The central mystery of the human condition is
one’s personal story, which is unique to every person because every person’s story is karmically
self-scripted, and if one’s story is interrupted for one reason or another, as Nathaniel
Ayres story was by his mental breakdown, one will never satisfy the longing in
their soul to complete their story and become what they were meant to be; but
this is such a deep mystery that only one who has been fortunate enough to
become what they were meant to be can explain it, as Jung did with his life
story that he shared with the world in his memoir Memories, Dreams, Reflections.
“The more
uncertain I have felt about myself,” wrote Jung, “the more there has grown up
in me a feeling of kinship with all things. In fact, it seems to me as if that
alienation which so long separated me from the world has become transferred
into my own inner world, and has revealed to me an unexpected familiarity with
myself.” And late in his life, a few days before he died, Jung had a dream that
told him he had brought his own life story to happy resolution. In his dream he
saw, “high up in a high place,” a boulder lit by the full sun. Carved into the
illuminated boulder were the words “Take this as a sign of the wholeness you
have achieved and the singleness you have become.”
Jung’s
own life story was interrupted by his ambitious ego personality, which he paid
a dear price to realize as he tells us in The
Red Book, the chronicle of his “confrontation with the unconscious” that was
precipitated by his devastating break from his mentor and colleague Sigmund
Freud: “At that time, in the fortieth year of my life, I had achieved
everything that I had wished for myself. I had achieved honor, power, wealth,
knowledge, and every human happiness. Then my desire for the increase of these
trappings ceased, the desire ebbed from me and horror came over me…My soul,
where are you? Do you hear me? I speak, I call you—are you there? I have
returned.

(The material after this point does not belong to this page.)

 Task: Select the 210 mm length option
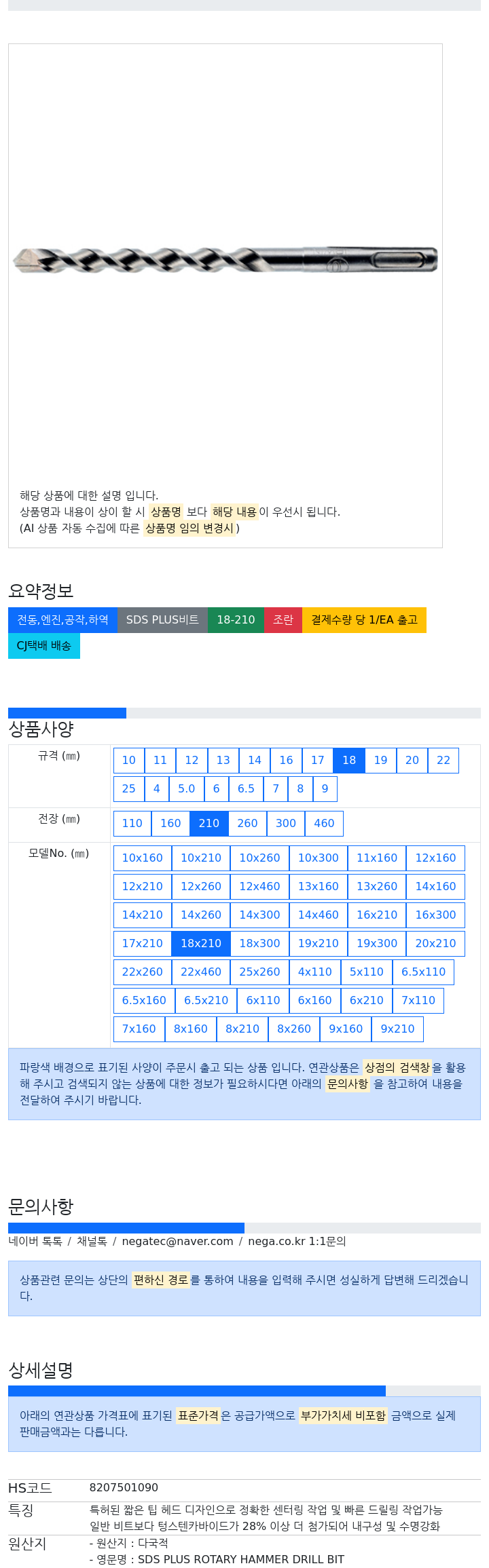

I am here again…” wrote Jung, and thus began his heroic quest to find
his lost soul by reconnecting with his life story, as valiant as any mythic
quest for one’s true self can possibly be.
Like Carl
Jung, I brought happy resolution to my own life story also, which I wrote about
in The Pearl of Great Price; so I
know that the central mystery of the human condition is to become what we are
meant to be by staying connected with our own life story; but how can we stay
connected with our life story? That’s the mystery.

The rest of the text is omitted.